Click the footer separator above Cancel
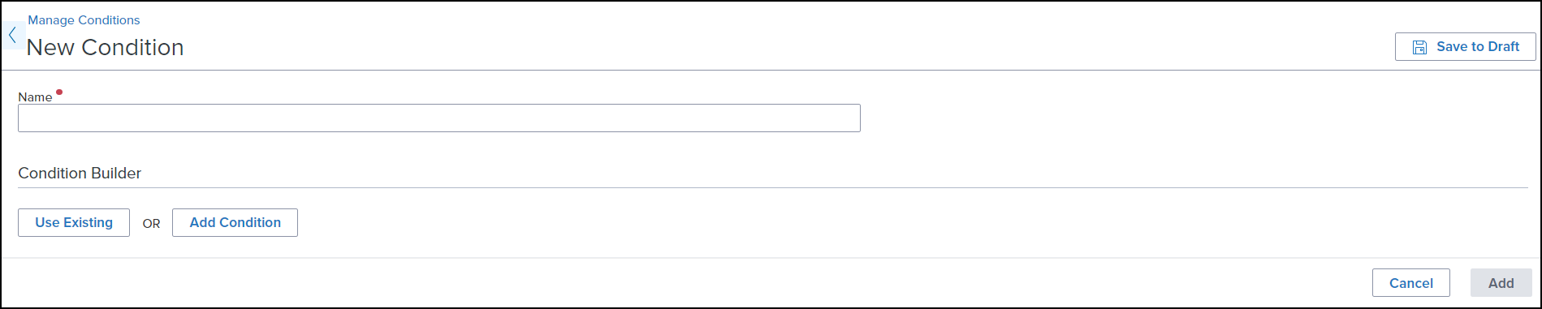 pos(771,258)
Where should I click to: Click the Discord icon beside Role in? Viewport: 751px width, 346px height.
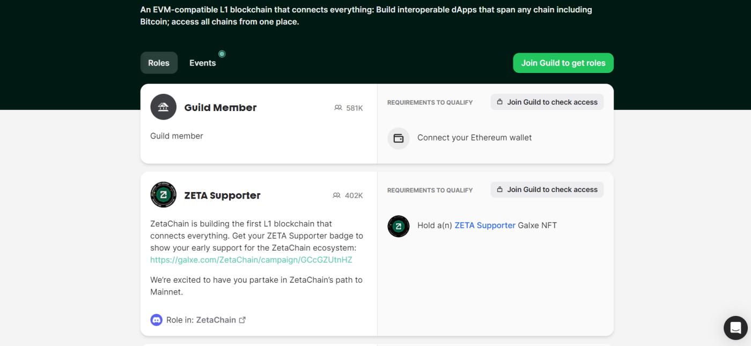(x=156, y=320)
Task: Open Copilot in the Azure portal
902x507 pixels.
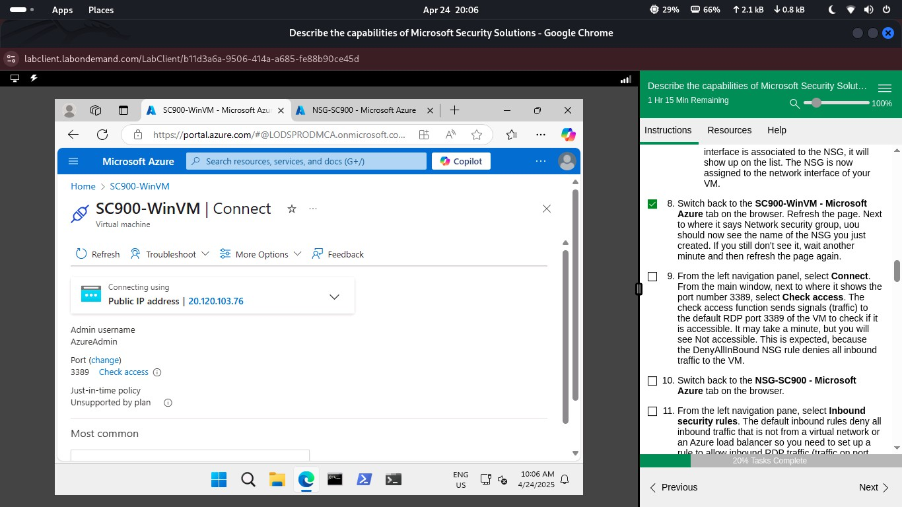Action: click(460, 160)
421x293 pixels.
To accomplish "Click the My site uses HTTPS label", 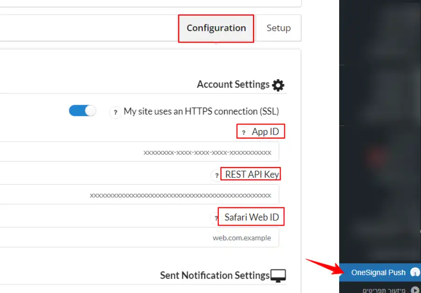I will (201, 111).
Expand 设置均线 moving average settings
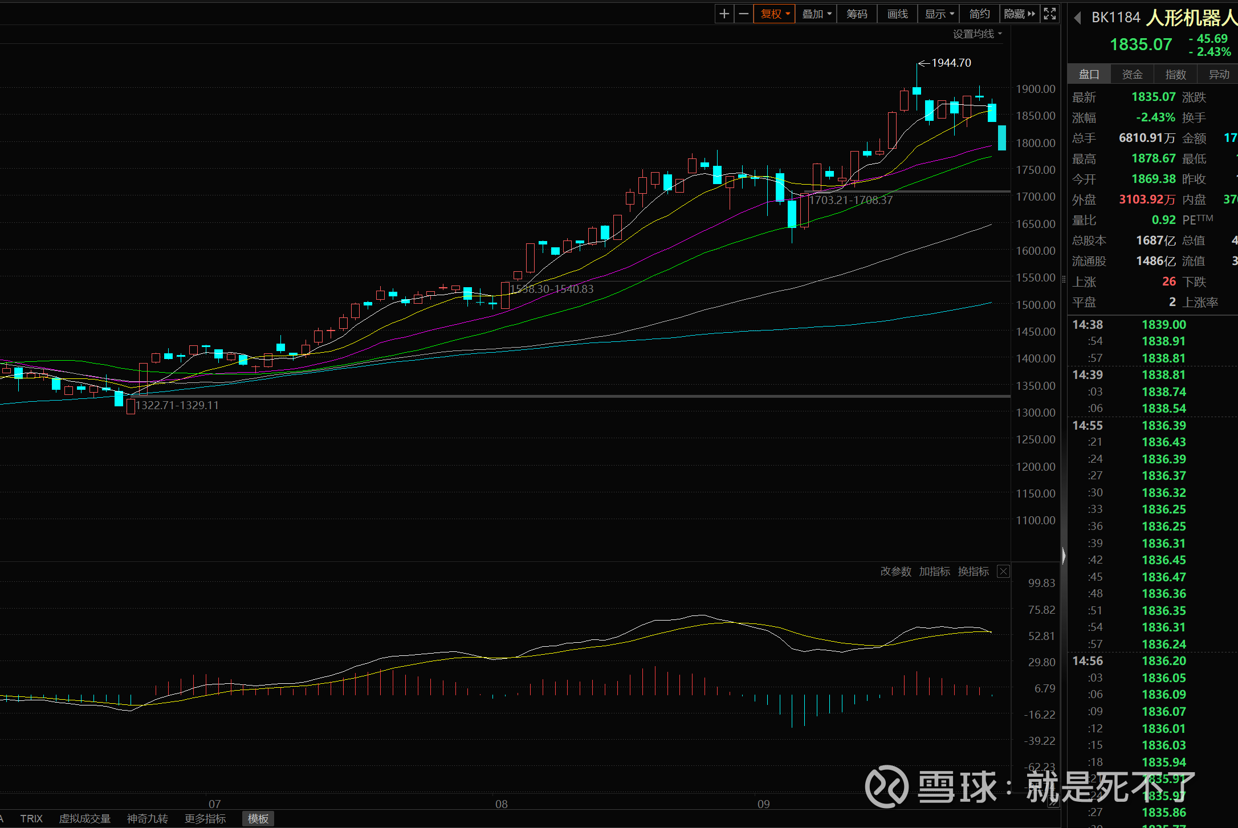 [x=977, y=34]

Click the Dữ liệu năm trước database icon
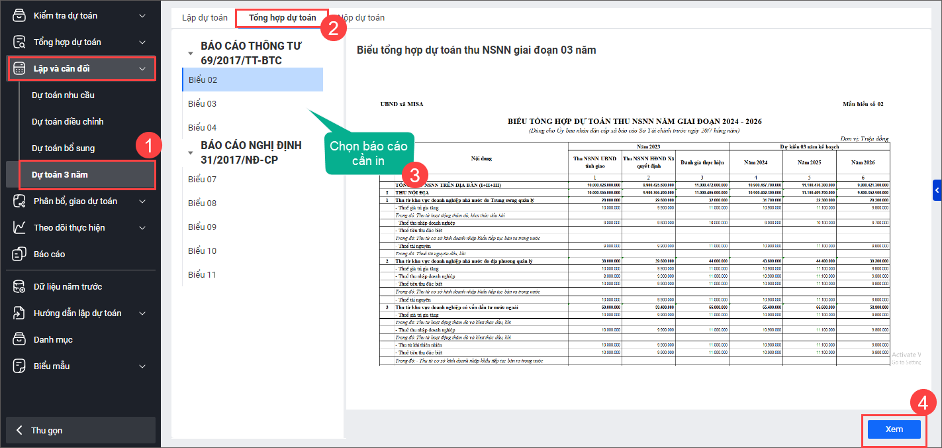19,286
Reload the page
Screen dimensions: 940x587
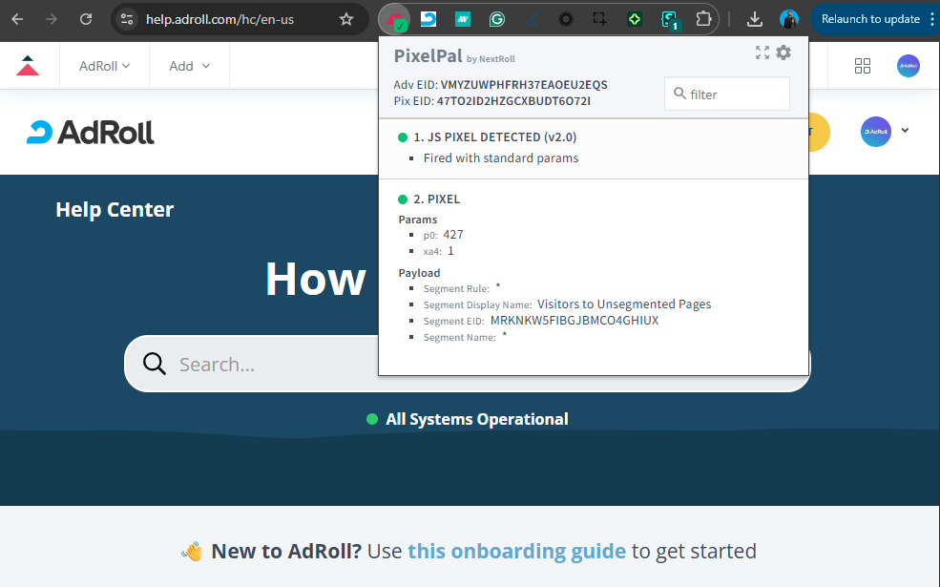[86, 19]
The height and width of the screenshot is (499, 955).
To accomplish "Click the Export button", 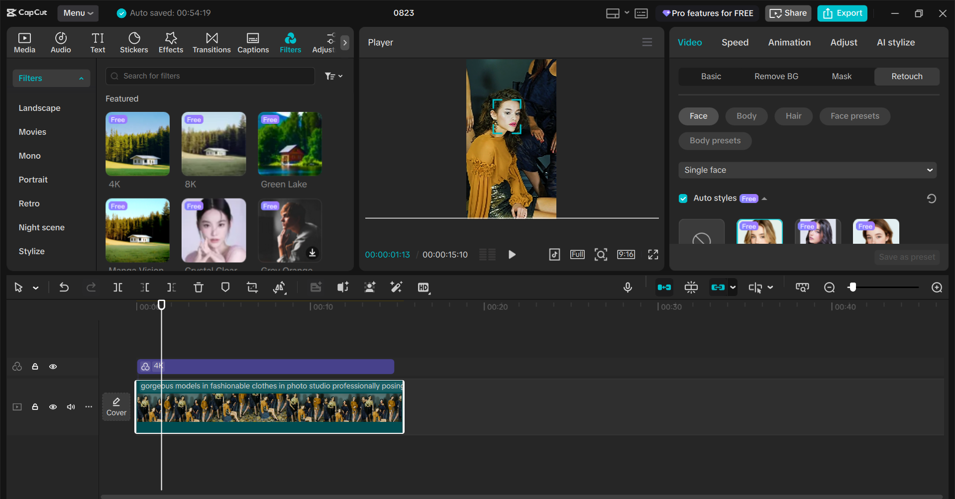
----
Can you express the items as a numbered list, beginning at the line that contains "The height and" and continuing through the end of the items? Skip any blank lines, and leave the pictures out of your answer.

1. The height and width of the screenshot is (499, 955).
2. To accomplish "Click the Export button", 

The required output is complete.